2. NASA Quest—I’ve had a soft spot in my heart for NASA ever since I toured the Space Center in Alabama when I was ten and Cape Canaveral a few years later. The NASA Quest website (www.quest.arc.nasa.gov) is wonderful, not just because it reinforces math skills, but also because it does so by showing students the practical applications of mathematics in the fields of science and technology.
3. Mathnook—One of the things I like about Mathnook (www.mathnook.com) is the layout of the website which centers on skills. You can choose a variety of games that range from basic number skills and computations up to more advanced work centered around algebra and geometry. This really covers the gamut of mathematical skills and is a great site to check out for arcade style fun math games.
4. Funbrain—This website (www.funbrain.com) is really cool because it offers not only mathematics arcade-style games but also reading activities as well including the widely popular Diary of a Wimpy Kid.

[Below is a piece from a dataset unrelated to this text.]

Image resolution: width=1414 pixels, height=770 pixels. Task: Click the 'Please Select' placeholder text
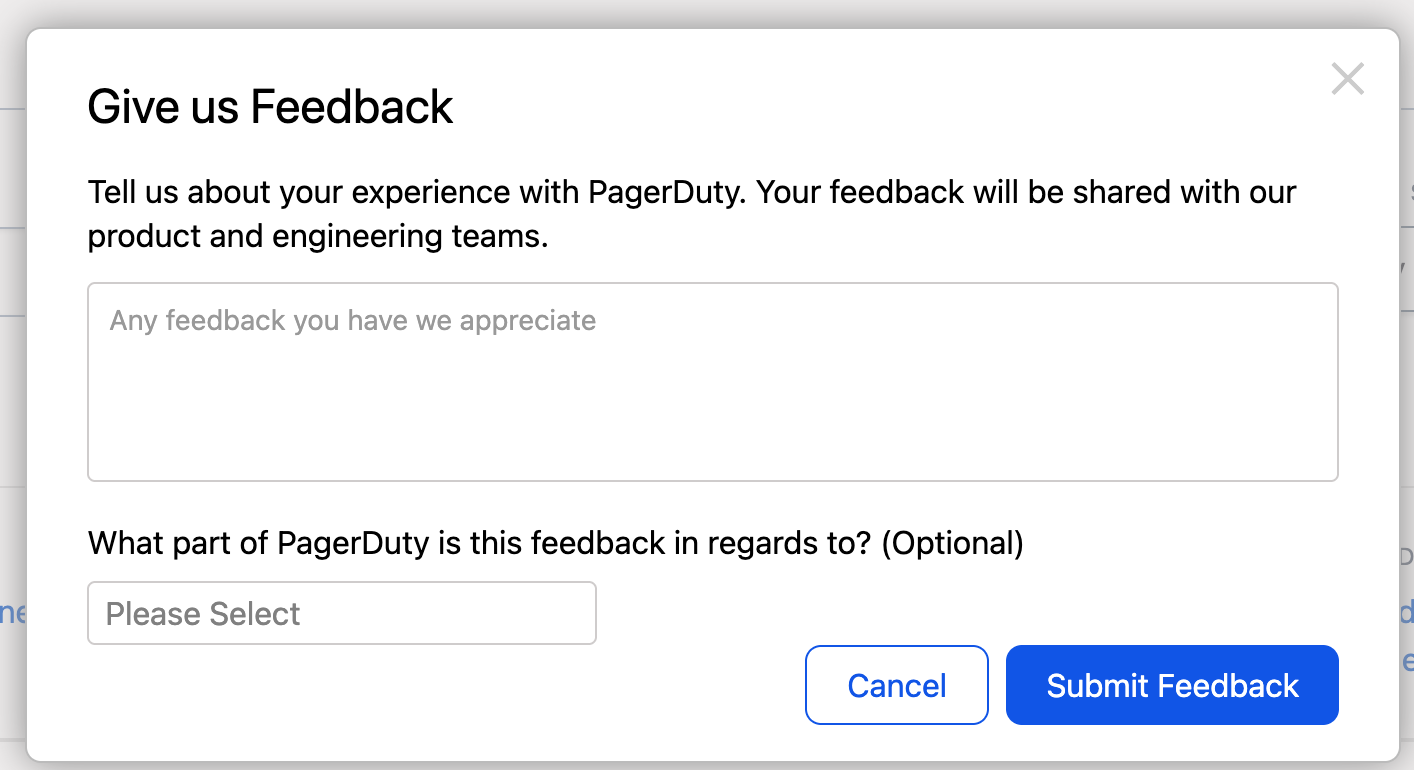(203, 613)
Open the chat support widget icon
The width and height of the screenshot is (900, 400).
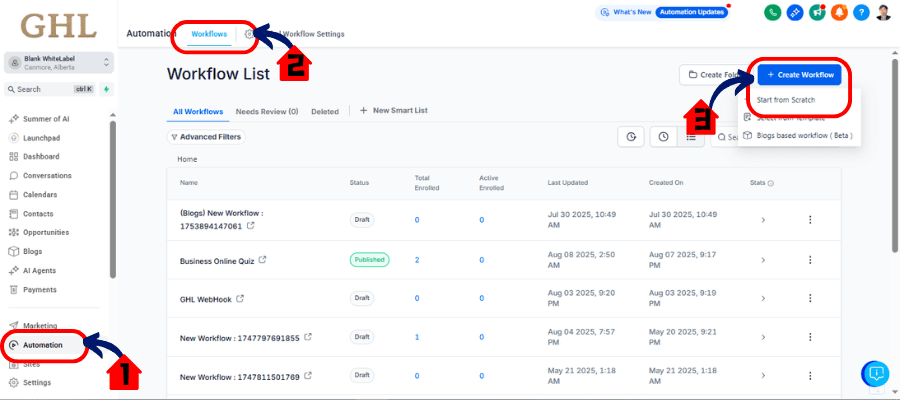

5. PBS Kids—Parents have known for years that you can’t go wrong with PBS and this site (www.pbskids.org/games/math.html) is no exception. This is a great site for learning basic concepts such as measurement and counting skills as well as simple computations.
We are a long way away from students learning everything they need to know from computers. Cold, impersonal machines can never replace caring, motivated teachers and no one should even attempt such a feat. But these computers, like the abacus and the slide rule and the calculator that came before, do have a place as tools in the classroom to help your child with their education. That is why it is important to embrace these developments as a means of working with your child.